テレビの仕事とは異なり、ひとたびモデルとして人気が出ると、ページ数などが毎号、毎号増えていき、やがてタイアップや広告ページのオファーまでもが…。そこまで来るのに、それほど時間がかからないのだという。
「自分が売れてくると、他の事務所の人気モデルさんたちとも仕事をするようになるので、当然ギャラの話にもなります。そこで、『私はこれしか貰ってないのに』と不満をもつ子もいて、そこに親御さんが出ていらっしゃるケースもある」と別の事務所幹部は明かす。
モデルからステップアップして、「女優」の肩書を掴んだ後も、青春群像劇のような作品で他事務所のタレントと共演して、自分が所属する事務所の「条件の悪さ」に直面する若手も多いと聞く。
さらに「みんなが広瀬すずちゃんみたいになれるワケでは当然ないので…」と話すプロダクション関係者もいた。つまり、先行投資をしたところで、した分、売れるわけでも、全員が必ずスターになっていくわけでもないということ。「多くの皆さまに応援していただけるようなポジションまで来られる子は、本当に一握りなのです。我々としては、その子たちに、できる限り、気持ちよく仕事をしてもらうよう、細かいケアをしていくしかないのです」という事務所幹部もいた。

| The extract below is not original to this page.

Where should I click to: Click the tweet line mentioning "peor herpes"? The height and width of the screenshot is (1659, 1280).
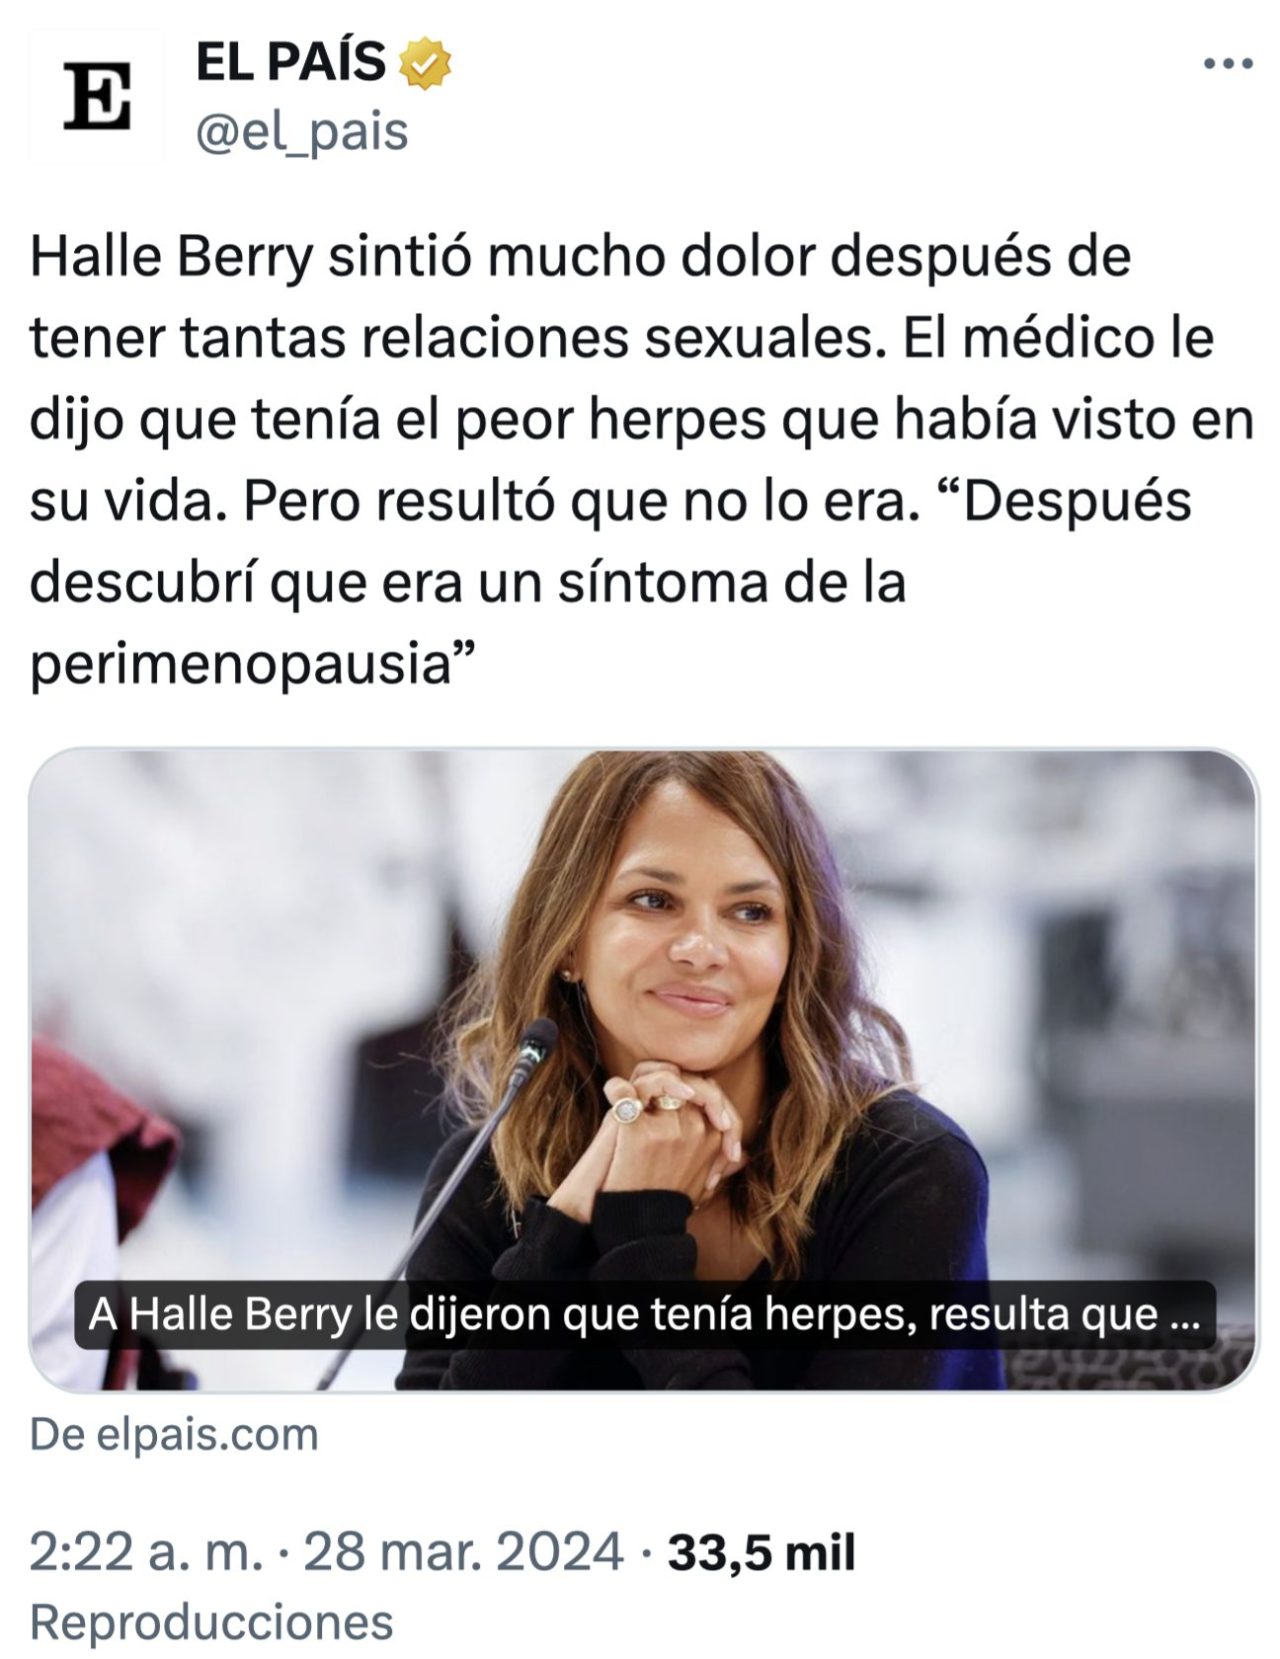click(x=640, y=420)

「細かいケア」とは具体的にどういうことなのか、聞いてみた。
「ウチの社長がやっているのは、まずは、どんなに小さな仕事であっても、仕事が終わったときには、現場マネジャーらと共に食事会をして打ち上げをしています。そうした場では、ただ、べた褒めするということではありませんが、良かったところは徹底的に褒めて次につなげるようにしてもらう。いまの女の子たちは焼肉とか好きですから、そういう場所を選んでますね。ときには、ご家族を招いて、そういう会を開くこともあります。親御さんにも御心配な部分は多々おありになると思いますから、そうしたことを解決するためにも、必要な会だと言えますね」という。

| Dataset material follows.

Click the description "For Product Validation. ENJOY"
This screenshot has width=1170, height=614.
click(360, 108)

こうした細かいケアをしなくて良くなるのは、女性タレントが何歳ぐらいになってからなのだろうか?
「いや、アラサー、アラフォーの女優とて同じですよ。結局、そういう小さいことの積み重ねや、ちょっとした気持ちのかけ方で信頼していただけるのは事実なので」と。
清水富美加と事務所、そして女性チーフマネジャーとの関係は、「決して悪いようには見えなかった」という声もよく聞く。各事務所にはそれぞれの方針やカラーがあるものなのだが、今回話を聞いた事務所幹部らによる女性タレントへの「細かいケア」の積み重ねと、親御さんを含めたコミュニケーションには、事務所側の苦労がしのばれる。